Family: The Pact delves into family bonds, and explores the question of how well parents can know their own children.

Loss: The novel considers the pain of loss and demonstrates the varying ways individuals express and feel grief. For instance, Melanie Gold distances herself from others and becomes resentful from grief, Gus Harte keeps herself busy, being anywhere she is needed, and James Harte tries to ignore the situation entirely.

== Recognition ==
The Pact was on the New York Times Bestseller list.

==Film adaptation==
On November 4, 2002 Lifetime Television debuted a film adaptation of the novel, The Pact. Directed by Peter Werner it starred Henry Czerny, Megan Mullally, Jessica Steen, Juliet Stevenson, Bob Gunton, Eric Lively, and J.C. Mackenzie

===Cast===
- Megan Mullally as Melanie Gold, Emily's mother
- Juliet Stevenson as Gus Harte, Chris's mother
- Henry Czerny as Michael Gold, Emily's father
- Bob Gunton as James Harte, Chris's father
- Eric Lively as Chris Harte, Emily's love interest
- J.C. MacKenzie as Jordan McAfee, Chris's attorney
- Jessica Steen as Detective Anne-Marie Marrone

== Differences Film Adaptation and Novel ==
In the film, Chris Harte attends Emily Gold's funeral. However, in the novel Chris is undergoing a mental evaluation, after he was found at the carousel and neither the hospital nor his mother think it would be a good idea for him to attend the funeral.

In the movie Melanie Gold and Gus Harte interact considerably more and are more central characters, while in the novel Melanie distances herself from Gus.

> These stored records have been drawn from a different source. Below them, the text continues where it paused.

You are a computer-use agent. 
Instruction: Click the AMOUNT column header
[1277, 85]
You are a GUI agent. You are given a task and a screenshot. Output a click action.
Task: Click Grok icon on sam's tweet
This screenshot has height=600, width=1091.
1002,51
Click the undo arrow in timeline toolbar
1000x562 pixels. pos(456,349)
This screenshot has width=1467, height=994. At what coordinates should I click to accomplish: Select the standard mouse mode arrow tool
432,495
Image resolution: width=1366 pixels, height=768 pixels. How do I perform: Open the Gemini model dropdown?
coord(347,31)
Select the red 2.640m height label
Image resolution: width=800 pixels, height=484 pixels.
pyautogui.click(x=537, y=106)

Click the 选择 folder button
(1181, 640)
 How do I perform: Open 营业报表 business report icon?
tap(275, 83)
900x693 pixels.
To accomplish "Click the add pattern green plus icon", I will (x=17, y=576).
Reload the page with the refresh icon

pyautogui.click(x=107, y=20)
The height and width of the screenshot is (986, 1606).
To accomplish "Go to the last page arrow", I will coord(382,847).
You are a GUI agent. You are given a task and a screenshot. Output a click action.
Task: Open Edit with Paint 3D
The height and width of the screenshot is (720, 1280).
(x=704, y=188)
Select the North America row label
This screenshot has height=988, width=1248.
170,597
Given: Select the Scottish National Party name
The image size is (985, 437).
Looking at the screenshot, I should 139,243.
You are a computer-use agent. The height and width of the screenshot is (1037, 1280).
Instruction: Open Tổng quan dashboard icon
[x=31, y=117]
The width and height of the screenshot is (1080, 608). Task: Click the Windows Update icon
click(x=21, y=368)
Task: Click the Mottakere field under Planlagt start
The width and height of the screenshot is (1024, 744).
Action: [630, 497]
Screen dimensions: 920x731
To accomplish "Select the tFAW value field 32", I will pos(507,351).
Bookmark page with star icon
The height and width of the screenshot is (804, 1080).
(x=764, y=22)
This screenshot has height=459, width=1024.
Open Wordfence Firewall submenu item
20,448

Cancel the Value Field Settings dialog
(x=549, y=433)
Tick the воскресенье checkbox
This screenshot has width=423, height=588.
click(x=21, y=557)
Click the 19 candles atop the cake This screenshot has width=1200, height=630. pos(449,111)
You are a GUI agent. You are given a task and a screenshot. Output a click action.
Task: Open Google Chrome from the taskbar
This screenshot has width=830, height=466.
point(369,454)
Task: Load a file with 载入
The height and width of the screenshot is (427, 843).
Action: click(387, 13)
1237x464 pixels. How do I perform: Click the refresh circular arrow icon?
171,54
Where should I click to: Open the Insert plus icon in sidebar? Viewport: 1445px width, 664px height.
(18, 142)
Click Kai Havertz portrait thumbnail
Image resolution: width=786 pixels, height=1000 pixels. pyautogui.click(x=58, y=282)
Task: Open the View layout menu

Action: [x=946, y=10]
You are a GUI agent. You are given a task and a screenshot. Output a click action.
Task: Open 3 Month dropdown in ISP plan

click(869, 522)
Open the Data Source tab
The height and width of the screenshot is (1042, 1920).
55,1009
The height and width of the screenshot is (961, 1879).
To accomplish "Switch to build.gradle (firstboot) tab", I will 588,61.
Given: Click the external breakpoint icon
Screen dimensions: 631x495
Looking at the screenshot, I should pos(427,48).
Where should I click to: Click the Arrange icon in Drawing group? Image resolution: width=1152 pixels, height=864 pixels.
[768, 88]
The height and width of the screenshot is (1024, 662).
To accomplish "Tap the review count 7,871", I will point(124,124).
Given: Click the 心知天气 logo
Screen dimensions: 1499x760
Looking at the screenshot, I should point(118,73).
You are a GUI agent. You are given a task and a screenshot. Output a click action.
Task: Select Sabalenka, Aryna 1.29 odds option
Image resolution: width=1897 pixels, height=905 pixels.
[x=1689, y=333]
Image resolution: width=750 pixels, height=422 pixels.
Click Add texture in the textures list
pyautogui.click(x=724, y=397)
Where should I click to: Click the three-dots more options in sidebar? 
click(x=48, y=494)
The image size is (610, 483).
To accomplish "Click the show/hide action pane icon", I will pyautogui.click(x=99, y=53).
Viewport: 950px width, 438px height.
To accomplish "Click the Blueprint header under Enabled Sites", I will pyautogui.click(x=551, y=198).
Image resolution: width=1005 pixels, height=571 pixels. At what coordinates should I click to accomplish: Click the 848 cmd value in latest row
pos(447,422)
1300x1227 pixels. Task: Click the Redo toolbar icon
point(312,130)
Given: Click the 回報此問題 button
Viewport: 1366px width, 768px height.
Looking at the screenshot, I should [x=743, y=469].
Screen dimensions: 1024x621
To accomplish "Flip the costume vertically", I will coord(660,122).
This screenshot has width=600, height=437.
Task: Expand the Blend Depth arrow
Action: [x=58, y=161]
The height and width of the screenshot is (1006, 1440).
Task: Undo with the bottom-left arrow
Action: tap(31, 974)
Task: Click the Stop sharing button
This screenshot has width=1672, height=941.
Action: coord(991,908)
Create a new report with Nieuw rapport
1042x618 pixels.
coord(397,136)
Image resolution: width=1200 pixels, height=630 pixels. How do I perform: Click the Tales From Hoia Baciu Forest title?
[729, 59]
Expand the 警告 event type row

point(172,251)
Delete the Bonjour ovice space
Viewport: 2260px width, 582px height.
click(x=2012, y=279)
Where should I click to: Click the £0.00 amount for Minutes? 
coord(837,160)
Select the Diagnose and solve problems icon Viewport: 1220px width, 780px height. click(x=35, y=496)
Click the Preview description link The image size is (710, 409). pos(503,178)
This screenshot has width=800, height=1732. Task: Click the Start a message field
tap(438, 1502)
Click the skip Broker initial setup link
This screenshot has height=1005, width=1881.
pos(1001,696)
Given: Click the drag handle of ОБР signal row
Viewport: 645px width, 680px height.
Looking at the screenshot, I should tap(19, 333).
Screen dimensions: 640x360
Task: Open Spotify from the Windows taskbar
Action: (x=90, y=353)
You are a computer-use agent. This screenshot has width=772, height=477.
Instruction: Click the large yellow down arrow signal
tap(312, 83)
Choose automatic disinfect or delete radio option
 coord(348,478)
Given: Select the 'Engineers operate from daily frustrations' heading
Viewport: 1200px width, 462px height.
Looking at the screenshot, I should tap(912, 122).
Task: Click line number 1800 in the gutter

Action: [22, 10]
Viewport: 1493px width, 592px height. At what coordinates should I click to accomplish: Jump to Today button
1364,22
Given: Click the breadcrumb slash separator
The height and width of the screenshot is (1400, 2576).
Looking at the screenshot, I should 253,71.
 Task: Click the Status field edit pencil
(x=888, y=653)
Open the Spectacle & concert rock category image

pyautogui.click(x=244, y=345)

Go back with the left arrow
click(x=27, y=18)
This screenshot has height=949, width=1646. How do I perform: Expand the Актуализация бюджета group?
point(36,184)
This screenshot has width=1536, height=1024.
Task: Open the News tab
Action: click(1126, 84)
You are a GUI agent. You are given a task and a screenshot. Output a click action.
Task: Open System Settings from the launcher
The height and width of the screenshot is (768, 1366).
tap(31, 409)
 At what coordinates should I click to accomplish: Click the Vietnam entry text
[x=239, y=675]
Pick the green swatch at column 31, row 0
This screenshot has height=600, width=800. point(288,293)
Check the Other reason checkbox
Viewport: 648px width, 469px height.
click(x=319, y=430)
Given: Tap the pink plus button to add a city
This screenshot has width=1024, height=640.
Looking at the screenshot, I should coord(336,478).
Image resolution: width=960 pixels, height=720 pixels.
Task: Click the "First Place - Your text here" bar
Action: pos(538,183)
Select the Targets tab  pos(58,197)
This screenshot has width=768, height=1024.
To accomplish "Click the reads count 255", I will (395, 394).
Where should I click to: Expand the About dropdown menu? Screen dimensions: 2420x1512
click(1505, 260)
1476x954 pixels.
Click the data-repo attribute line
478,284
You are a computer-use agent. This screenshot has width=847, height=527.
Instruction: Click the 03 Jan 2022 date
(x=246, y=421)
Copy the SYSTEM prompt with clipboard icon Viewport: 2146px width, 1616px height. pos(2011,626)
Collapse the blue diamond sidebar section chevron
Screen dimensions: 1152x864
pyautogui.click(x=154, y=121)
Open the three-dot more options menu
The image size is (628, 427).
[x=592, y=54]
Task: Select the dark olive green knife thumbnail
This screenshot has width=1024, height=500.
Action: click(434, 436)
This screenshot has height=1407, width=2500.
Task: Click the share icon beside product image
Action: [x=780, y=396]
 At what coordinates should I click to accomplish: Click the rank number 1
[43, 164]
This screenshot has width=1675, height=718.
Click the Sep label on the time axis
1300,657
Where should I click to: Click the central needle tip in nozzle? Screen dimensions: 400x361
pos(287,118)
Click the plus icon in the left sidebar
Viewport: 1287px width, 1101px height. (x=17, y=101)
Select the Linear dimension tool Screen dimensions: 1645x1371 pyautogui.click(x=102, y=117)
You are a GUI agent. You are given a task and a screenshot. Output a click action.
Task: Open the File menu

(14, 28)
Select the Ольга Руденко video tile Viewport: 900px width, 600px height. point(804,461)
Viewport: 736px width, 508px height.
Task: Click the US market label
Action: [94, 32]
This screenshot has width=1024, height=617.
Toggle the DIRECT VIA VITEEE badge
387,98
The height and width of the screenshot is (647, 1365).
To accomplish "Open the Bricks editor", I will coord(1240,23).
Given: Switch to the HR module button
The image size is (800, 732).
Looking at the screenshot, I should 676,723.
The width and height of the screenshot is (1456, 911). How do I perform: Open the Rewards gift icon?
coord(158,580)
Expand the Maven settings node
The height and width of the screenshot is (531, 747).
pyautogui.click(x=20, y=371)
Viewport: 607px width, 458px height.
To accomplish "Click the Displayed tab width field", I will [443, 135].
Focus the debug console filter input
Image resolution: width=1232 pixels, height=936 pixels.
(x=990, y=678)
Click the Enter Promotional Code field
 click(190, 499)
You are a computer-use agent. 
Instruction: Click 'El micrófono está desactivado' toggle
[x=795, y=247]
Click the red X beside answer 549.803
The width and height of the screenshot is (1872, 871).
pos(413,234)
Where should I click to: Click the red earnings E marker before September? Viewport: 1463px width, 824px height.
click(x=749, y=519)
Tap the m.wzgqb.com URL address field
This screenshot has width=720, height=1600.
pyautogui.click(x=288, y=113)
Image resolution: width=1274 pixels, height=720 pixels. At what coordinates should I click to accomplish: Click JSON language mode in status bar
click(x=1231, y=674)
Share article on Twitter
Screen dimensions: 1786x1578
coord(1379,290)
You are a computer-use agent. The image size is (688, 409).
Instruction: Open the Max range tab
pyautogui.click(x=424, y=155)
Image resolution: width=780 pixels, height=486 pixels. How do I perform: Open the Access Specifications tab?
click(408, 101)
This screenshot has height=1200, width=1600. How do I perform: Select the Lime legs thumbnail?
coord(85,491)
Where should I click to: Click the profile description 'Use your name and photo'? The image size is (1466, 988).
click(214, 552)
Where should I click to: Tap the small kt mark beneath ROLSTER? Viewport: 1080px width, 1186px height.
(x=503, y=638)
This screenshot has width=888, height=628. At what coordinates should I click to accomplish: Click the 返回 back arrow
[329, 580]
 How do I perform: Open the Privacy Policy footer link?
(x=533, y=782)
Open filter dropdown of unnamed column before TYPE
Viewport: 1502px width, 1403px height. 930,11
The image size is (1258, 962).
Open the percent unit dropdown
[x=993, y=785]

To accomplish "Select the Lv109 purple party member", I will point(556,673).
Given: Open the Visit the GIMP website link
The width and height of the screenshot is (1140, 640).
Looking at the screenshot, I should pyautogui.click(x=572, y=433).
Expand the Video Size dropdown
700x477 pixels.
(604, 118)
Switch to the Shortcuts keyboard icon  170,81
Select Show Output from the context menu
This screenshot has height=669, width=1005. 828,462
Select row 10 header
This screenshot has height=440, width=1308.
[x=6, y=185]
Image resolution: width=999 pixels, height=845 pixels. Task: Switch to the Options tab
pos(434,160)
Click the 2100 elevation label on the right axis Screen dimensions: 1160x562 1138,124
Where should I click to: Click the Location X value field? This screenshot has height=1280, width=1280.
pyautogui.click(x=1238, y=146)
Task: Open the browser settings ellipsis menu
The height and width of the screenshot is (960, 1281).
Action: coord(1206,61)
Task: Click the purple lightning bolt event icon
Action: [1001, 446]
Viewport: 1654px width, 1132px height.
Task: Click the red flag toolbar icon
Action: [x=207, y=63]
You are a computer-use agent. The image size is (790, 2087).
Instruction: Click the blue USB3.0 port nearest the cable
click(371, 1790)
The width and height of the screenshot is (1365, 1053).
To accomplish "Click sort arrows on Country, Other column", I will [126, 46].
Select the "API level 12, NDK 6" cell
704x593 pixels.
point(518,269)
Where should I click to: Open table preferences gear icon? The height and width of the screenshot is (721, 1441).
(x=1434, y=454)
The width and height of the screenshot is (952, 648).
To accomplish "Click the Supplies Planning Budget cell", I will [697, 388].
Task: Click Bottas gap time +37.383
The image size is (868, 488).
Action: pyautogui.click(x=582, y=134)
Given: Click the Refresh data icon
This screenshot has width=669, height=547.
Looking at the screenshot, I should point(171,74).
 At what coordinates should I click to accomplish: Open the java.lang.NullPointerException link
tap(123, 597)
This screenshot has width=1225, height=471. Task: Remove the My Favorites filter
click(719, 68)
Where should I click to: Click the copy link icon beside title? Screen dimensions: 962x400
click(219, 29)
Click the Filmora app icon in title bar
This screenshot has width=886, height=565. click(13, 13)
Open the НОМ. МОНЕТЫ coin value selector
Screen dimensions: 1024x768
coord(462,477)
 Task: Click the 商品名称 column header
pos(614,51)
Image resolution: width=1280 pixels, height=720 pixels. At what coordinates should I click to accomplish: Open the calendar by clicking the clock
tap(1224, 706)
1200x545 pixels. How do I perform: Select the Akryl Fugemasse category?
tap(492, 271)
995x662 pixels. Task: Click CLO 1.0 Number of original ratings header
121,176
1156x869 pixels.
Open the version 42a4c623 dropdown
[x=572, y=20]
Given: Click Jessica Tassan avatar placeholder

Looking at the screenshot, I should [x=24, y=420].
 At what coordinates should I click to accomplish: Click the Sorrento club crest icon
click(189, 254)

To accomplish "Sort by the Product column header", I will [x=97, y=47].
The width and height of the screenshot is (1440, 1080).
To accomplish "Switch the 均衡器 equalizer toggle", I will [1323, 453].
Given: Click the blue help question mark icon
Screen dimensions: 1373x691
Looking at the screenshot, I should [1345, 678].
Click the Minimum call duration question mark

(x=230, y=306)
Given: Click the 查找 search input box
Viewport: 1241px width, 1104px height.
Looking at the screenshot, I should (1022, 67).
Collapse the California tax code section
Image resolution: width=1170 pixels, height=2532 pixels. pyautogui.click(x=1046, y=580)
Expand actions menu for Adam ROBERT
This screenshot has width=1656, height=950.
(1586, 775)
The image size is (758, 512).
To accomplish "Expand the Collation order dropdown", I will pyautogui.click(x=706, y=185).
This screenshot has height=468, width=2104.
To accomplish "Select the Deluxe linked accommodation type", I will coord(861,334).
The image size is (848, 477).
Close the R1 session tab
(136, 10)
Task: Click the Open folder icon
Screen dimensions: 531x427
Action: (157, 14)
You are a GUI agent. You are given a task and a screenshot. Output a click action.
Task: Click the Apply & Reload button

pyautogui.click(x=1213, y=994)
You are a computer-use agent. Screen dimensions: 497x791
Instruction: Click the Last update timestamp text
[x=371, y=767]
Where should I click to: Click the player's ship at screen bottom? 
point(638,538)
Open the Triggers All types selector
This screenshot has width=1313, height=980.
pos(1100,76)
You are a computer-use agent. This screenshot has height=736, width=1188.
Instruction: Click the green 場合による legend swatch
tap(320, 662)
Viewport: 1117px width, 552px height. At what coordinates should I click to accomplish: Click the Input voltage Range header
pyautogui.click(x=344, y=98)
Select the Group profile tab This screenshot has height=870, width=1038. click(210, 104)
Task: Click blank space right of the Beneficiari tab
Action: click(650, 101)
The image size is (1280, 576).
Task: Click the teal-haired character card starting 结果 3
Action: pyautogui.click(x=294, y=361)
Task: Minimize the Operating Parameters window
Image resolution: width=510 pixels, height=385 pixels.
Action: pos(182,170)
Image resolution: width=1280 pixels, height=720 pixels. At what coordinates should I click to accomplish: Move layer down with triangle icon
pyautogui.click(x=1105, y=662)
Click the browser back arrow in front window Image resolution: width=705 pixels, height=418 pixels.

In the film Chris is able to afford bond and is let out of jail on his own recognizance after being charged with first-degree murder. However, in the novel, Chris is specifically held in jail without the possibility of bond because of the severity of the case. Chris experiences a lot of personal growth during his time in jail while awaiting his trial.

In the film Chris's father, James, testifies on his son's behalf in court, but in the novel James refuses to testify, as he tries to distance himself from the entire situation.